Pode ser efeito da pandemia do coronavírus, mas o mérito pode ir também para Jair Bolsonaro, com seu comportamento absurdo diante da crise. Mas algo se move no campo político, finalmente aproximando forças que até ontem se digladiavam. Quem imaginava, um mês atrás, ver Fernando Haddad e Ciro Gomes, junto com Guilherme Boulos e representantes de partidos de centro e esquerda, fazendo mesuras e assinando juntos um manifesto em que dizem pensar a mesma coisa? Mais impensável ainda foi a troca de tuítes entre o ex-presidente Lula e o governador João Dória, que sem falar diretamente, celebraram uma espécie de armistício.
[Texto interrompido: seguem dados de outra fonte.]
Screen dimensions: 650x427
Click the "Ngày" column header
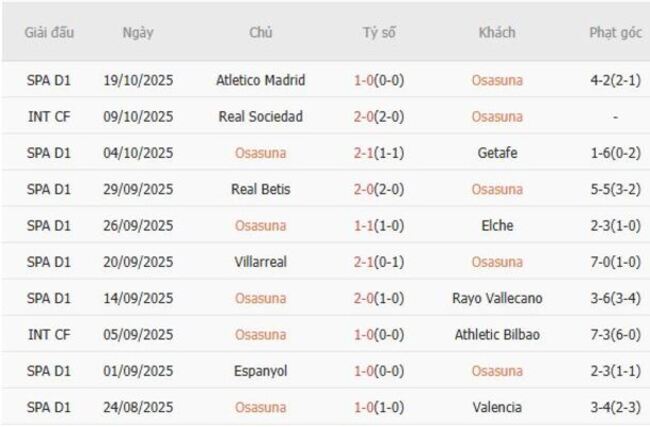pos(138,32)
O objeto da convergência, tanto à direita quanto à esquerda, só poderia ser Bolsonaro. Os ex-candidatos à presidência se uniram para pedir a renúncia do ex-adversário de 2018. Pena que não tenham feito isso antes para evitar a eleição do ex-capitão. Antes tarde do que nunca, porém, resolveram deixar para trás as águas passadas e admitir olhar juntos para o futuro.
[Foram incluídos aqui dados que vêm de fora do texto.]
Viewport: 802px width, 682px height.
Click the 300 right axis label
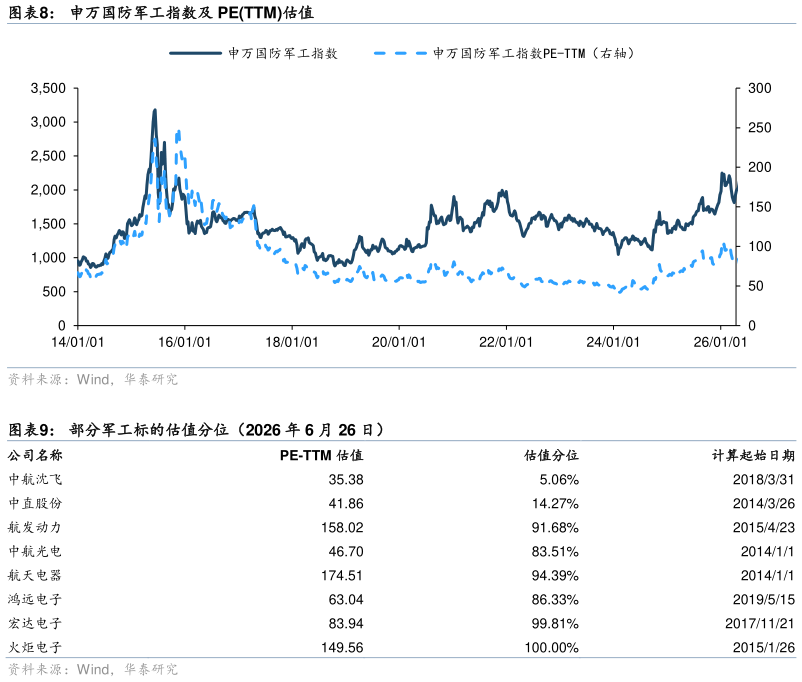[760, 89]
Trata-se de um embrião de uma frente de esquerda para 2022? Longe disso. Mas é um primeiro passo para um diálogo que estava interditado e que pode render frutos num futuro mais próximo, quem sabe em torno de um movimento – ou frente – para atuar, dentro dos limites institucionais, com o problema Bolsonaro.
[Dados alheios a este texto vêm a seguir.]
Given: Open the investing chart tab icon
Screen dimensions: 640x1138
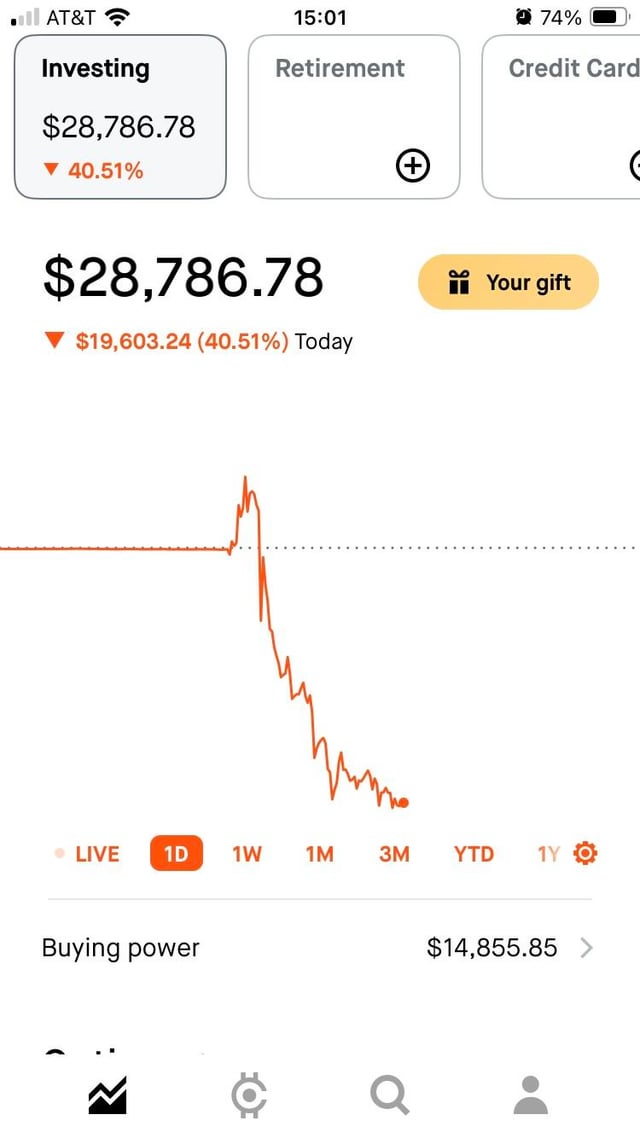Looking at the screenshot, I should pos(107,1096).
Animador também é o sinal de que, supreendentemente,
outras forças políticas, mais ao centro e à direita, podem se juntar nisso. Os tuíte elogioso de Lula sobre a ação da PM de Dória de entrar numa fábrica para pegar máscaras, com a observação de que “quem tá fazendo o trabalho mais sério nessa crise são os governadores e os prefeitos”, foi bem recebido pelo destinatário. No retuíte, Dória diz que tem muitas diferenças com o ex-presidente, mas que agora não é hora de expor discordâncias, pois “o vírus não escolhe ideologia nem partidos”.
É cedo para dizer se essas aproximações vão resultar em movimentos políticos mais concretos. Mas a crise já operou o milagre de fazer esse pessoal voltar a conversar.